[Collected data entries]
+-------+

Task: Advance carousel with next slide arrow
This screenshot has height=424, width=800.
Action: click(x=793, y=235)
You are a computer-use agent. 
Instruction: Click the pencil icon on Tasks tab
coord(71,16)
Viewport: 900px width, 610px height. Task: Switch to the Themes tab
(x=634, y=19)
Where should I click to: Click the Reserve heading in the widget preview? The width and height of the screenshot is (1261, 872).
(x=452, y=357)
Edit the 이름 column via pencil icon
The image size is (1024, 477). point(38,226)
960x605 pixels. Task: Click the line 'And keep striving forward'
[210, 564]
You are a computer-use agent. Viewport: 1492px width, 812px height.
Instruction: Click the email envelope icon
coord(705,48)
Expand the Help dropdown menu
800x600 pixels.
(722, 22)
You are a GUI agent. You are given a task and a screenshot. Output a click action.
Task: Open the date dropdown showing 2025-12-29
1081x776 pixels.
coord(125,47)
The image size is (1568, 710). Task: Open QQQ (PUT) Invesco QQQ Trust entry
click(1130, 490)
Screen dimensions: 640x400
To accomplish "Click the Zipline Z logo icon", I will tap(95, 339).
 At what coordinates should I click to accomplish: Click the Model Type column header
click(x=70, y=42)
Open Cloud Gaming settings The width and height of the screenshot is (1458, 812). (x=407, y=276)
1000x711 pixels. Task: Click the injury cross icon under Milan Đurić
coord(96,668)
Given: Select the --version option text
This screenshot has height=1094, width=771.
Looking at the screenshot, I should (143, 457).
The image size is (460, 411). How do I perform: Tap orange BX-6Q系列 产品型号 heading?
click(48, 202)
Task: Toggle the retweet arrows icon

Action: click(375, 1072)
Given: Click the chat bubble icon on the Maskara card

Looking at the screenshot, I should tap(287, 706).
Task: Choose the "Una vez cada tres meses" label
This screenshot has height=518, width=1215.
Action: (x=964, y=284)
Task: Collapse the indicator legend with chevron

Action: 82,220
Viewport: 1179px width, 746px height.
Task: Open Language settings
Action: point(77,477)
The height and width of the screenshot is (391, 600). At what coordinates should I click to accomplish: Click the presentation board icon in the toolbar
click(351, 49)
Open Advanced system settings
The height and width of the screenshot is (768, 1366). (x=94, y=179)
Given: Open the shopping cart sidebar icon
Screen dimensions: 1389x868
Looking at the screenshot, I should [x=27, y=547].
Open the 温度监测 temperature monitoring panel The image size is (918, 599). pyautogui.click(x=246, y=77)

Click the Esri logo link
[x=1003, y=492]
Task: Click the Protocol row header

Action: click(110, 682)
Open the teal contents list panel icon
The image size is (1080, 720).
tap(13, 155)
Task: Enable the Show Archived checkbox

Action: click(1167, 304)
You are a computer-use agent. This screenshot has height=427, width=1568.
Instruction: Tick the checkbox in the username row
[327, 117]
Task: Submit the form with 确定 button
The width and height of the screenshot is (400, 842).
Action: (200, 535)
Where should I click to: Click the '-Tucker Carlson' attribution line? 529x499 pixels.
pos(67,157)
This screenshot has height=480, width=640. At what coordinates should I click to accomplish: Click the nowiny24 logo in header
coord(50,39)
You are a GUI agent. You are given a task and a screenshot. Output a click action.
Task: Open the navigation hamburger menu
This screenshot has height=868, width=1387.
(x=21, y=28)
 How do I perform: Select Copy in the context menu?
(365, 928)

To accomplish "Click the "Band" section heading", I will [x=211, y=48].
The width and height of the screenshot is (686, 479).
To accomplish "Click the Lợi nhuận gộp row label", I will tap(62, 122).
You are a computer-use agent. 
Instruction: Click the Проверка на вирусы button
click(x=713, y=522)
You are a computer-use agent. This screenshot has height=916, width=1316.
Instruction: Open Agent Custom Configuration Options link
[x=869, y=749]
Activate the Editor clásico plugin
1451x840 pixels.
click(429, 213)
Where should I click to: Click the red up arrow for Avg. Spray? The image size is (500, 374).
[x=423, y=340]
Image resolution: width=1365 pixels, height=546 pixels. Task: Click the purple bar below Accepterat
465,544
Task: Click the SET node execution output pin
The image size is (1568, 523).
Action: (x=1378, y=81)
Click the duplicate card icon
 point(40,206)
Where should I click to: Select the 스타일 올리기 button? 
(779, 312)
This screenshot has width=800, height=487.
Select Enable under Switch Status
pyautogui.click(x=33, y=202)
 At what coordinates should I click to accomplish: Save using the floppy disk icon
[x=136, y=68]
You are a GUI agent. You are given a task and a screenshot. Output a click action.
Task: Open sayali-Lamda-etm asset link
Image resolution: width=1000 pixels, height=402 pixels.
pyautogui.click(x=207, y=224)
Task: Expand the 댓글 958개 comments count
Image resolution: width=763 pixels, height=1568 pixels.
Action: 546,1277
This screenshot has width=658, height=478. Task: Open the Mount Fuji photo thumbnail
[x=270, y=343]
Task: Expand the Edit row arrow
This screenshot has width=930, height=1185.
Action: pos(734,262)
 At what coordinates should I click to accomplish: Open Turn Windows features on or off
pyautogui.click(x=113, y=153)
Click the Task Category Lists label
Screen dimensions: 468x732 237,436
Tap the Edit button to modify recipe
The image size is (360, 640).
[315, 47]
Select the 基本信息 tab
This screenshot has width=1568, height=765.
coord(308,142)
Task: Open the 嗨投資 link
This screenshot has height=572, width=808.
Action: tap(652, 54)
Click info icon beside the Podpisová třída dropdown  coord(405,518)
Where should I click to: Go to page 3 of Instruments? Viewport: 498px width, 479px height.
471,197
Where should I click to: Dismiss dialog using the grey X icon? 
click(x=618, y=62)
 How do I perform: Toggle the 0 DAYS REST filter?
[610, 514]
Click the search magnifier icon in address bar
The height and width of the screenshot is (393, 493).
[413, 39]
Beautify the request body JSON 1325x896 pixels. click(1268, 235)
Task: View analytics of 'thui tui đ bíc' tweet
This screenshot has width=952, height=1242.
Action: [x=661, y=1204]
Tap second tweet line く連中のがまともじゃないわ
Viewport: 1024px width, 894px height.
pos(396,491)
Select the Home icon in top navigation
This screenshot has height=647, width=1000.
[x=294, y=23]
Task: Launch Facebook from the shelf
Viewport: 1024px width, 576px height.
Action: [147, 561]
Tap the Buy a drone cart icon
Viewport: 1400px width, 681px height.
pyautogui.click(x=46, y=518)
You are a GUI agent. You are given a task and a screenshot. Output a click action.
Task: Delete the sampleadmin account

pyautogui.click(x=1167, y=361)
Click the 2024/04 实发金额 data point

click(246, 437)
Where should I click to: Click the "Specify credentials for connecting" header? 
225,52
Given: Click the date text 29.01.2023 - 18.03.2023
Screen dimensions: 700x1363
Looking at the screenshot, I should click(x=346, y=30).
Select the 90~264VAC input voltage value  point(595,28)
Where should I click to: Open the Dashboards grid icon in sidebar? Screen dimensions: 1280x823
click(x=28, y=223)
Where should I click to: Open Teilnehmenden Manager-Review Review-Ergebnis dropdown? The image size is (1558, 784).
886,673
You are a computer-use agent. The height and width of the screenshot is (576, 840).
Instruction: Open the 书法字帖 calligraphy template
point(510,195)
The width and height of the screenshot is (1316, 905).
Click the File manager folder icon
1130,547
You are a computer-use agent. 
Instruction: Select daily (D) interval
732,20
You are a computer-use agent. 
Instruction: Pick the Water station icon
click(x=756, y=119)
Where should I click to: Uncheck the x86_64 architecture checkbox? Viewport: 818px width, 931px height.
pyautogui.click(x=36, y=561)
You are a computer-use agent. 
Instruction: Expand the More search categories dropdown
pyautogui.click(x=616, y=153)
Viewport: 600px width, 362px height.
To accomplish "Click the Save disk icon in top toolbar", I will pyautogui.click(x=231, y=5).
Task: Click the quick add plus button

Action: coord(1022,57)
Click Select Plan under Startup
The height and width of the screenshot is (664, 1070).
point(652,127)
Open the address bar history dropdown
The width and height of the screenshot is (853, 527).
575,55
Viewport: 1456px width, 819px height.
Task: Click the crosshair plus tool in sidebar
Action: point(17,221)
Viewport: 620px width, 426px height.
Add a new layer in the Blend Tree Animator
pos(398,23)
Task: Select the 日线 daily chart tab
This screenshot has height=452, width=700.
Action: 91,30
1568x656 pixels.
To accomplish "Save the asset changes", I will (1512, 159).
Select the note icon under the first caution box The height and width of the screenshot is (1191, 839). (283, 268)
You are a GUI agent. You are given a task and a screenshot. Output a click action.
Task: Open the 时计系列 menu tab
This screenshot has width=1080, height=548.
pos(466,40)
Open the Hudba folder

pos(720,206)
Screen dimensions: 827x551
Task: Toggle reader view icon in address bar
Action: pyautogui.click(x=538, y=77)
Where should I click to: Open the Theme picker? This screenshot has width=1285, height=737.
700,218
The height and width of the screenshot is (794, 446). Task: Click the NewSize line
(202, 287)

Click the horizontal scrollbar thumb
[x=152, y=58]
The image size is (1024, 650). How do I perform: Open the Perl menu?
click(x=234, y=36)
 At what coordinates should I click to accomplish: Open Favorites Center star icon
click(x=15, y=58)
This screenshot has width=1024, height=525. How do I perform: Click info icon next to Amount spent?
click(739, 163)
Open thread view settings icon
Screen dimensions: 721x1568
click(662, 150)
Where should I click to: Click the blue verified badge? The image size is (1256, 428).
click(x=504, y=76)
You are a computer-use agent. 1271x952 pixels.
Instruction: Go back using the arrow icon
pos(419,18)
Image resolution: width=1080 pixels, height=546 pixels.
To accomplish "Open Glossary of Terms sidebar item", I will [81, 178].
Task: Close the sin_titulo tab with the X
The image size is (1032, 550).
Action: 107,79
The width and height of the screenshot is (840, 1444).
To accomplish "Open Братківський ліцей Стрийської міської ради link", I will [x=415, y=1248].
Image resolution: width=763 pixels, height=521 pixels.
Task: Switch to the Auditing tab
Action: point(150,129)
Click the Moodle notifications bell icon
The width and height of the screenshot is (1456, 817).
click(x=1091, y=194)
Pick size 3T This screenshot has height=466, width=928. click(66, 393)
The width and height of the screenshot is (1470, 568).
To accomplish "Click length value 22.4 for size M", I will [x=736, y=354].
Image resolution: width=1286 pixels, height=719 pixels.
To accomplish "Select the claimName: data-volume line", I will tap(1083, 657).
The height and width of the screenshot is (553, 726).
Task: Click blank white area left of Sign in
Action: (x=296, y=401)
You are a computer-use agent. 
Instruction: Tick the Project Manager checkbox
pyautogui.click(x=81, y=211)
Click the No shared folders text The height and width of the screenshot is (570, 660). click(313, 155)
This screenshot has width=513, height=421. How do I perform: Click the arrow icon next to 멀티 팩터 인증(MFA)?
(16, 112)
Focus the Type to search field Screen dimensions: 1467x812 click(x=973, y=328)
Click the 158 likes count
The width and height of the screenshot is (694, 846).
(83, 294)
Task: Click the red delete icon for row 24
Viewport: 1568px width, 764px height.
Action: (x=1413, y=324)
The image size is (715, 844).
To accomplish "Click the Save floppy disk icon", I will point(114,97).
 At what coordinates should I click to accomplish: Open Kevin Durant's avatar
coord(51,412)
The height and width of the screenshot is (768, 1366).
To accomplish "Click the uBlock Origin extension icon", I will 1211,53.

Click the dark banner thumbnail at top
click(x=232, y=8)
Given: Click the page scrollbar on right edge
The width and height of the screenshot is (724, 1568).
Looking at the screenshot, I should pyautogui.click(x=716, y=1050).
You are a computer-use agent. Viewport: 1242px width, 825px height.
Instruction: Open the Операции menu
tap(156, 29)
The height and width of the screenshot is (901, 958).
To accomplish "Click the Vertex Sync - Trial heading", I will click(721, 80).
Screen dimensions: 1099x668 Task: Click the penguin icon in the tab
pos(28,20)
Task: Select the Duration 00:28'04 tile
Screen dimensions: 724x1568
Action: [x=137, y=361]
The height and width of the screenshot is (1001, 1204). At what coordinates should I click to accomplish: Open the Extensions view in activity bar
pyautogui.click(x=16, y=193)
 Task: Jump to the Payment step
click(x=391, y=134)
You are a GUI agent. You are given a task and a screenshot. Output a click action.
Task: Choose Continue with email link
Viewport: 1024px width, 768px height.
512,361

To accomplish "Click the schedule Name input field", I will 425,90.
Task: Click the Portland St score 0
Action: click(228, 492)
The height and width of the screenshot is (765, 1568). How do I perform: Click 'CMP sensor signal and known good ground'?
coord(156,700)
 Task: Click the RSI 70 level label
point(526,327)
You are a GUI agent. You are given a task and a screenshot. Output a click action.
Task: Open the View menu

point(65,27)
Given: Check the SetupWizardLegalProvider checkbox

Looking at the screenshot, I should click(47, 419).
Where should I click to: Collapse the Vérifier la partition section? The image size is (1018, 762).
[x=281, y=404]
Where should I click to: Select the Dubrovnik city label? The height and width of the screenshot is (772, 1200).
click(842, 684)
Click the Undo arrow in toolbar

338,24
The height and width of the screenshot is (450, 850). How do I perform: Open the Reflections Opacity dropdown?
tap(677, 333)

+-------+

» **EXERCISE AIM**
All that is wanted is an exact copy of the lines above from the one with "Click the Task Category Lists label" through the one with "Task: Open the 嗨投資 link", with both ends included.

» **EXERCISE RESULT**
Click the Task Category Lists label
Screen dimensions: 468x732 237,436
Tap the Edit button to modify recipe
The image size is (360, 640).
[315, 47]
Select the 基本信息 tab
This screenshot has width=1568, height=765.
coord(308,142)
Task: Open the 嗨投資 link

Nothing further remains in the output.